"The business of Asia is business"
Nov 13, 2009 -
"It is really important to understand just how badly the U.S. is screwing itself on trade." This blunt assessment comes from Fred Bergsten, a long-time observer and director of the Peterson Institute for International Economics, as President Obama lands in Asia. I share Fred's frustration and more.
Hopefully President's Obama trip will be a wake-up call. At every Asian stop, the President will hear about trade. After all, "the business of Asia is business," (Financial Times op-ed, "America risks being left behind in Asia.") The region, accounting for half the world's economy, has aggressively pursued regional economic integration. The U.S. Chamber of Commerce tallies 168 trade agreements in force in Asia. The U.S. is a party to a measly two (Singapore, Australia). Funny, the Administration likes to point to the President's "Pacific orientation."

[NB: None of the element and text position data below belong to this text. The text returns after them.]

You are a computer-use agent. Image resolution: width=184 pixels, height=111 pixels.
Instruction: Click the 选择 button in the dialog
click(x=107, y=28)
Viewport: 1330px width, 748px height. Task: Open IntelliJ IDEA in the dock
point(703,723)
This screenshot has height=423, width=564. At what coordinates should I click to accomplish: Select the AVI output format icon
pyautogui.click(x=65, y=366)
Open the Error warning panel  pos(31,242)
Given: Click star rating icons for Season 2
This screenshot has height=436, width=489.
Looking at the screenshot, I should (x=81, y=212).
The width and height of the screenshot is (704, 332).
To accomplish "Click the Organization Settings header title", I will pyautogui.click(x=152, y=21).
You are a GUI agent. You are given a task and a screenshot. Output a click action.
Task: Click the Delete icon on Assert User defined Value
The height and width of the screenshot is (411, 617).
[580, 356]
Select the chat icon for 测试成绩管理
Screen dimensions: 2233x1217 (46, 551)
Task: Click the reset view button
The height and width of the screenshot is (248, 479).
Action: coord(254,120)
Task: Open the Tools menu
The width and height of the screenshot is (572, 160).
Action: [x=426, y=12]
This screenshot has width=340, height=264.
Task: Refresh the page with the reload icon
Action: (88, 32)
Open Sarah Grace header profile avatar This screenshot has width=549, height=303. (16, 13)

The U.S. could get into the Asian game big-time by moving the stalled U.S.-South Korea free trade agreement. The agreement would drop taxes on 95 percent of goods, boosting U.S. exports to Korea by $10 billion annually. Faced with double-digit unemployment at home, the President could seize on this "jobs program." No such luck. Today, his Commerce Secretary told a Singapore audience that "trade agreements are going to have to wait." The South Korean trade minister responded, "It's been over two years. If it's a responsible government, it should take the next step..." In Asia's very diplomatic parlance, that's a bold rebuke.
South Korea is moving on. The E.U. has opportunistically moved in, signing almost the exact same agreement with South Korea that is sitting on Obama's desk. U.S. goods will soon get taxed more than the same European goods in South Korea. Guess which get bought? With the U.S. sidelined, China is working overtime. It recently signed a free trade pact with the 10-member Southeast Asian block of countries.
This isn't to say that moving trade agreements through the Congress is easy. They always require strong White House leadership. President Obama recently lamented the "debilitating gridlock" in U.S. trade policy. Mr. President, where there's a will, there's a way.